Marketing automation is designed to address this issue – and to actually let marketing teams capitalize on complexity to maximize their effectiveness. It does this by intelligently automating repetitive marketing tasks, integrating existing marketing systems, and providing comprehensive analytic capabilities that deliver new customer insights. By combining these three aspects, automated workflow software significantly enhances marketing effectiveness and efficiency, and ultimately delivers significant competitive advantage and increased sales opportunities.

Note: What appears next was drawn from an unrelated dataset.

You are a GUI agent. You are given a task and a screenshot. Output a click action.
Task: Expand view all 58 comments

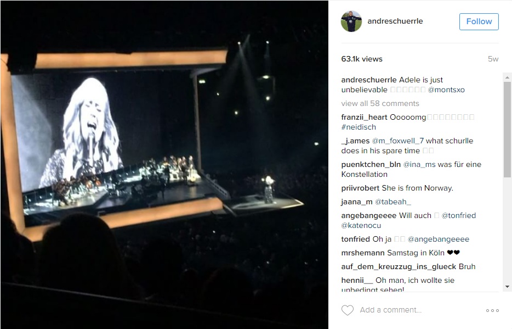click(x=380, y=103)
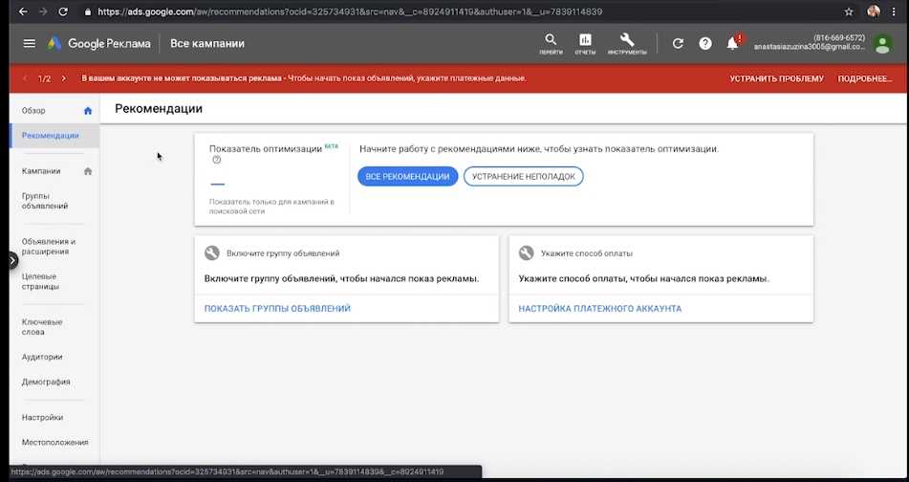
Task: Open the reports chart icon
Action: 585,40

To illustrate this, consider the following simple example. You mount an online marketing campaign to promote the latest release of one of your software products. This campaign might consist of an email campaign, a concurrent social media campaign and several other initiatives. Ultimately, this
results in visitors to one or more landing pages on your website, where they are asked to fill in a form to request further information. In the past, you would probably set up an email responder to let the prospect know that you have received the details and to provide them with the information that they have requested. However, past that point, the process was manual – someone sifted through the leads, and then forwarded them to the appropriate salesperson. At that point, marketing usually lost visibility.

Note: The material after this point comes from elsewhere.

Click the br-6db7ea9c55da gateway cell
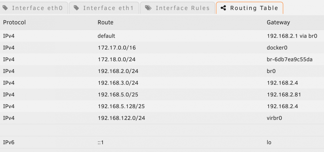 [289, 60]
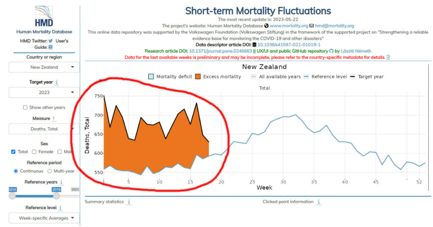Open the country-specific metadata document icon

[x=388, y=57]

Marketing automation changes this scenario completely. Prospects will still receive an initial email response, but that is only the first stage of a completely automated process designed to convert the lead into a real sale – as well as extract useful customer intelligence. For example, a marketing automation system can automatically score leads based on a set of criteria that you establish, and then forward them to the appropriate sales people without any manual intervention. It can even make intelligent decisions about how the leads should be treated – high-priority leads could be forwarded to an outside sales team, while low priority leads are passed off to inside sales.
However, automation does not stop at that point – the marketing automation system then sets up a customized drip marketing campaign for that individual prospect, tailoring it to their specific profile. Furthermore, it integrates with your sales management system so that it can track the progress of leads – this allows you to analyze the effectiveness of your campaign. You can determine which channels were most effective, which messages had the most impact, and which customer segments showed the most positive response – based on actual sales, not just on lead generation. Of course, if the majority of your sales come through an e-commerce platform, then you will want to integrate your marketing automation platform with that rather than a sales management system such as Salesforce.com – but the same principle applies.

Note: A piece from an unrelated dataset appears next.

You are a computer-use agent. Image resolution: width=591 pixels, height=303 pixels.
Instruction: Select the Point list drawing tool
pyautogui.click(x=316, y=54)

Another benefit of a marketing automation platform is that it provides a unified view of each customer across all touch points. For instance, consider the case where an existing customer contacts your customer service department with a query about one of your products they have already purchased. This information will typically be captured in your CRM system. A marketing automation system can analyze that interaction for triggers which you specify, and then forward the interaction to the appropriate salesperson if needed. They then have the opportunity to manage any issues that arose during the interaction, as well as to see if there is any upsell opportunity.
In addition to these campaign management, sales support and analytics capabilities, a good marketing automation platform will also significantly increase your available marketing bandwidth. Not only does it automate tasks such as lead management and responding to prospects, it also provides a single point of integration for all of your existing point marketing tools – for example, creating an overall dashboard that gives you complete visibility of a particular campaign so that you can make more effective marketing decisions. It will also automate major marketing initiatives, such as the scheduling of multichannel, multistage campaigns. This means that once you have set them up, they execute without any further manual intervention by marketing staff, and will alert you if there are any major developments that you need to take action on immediately.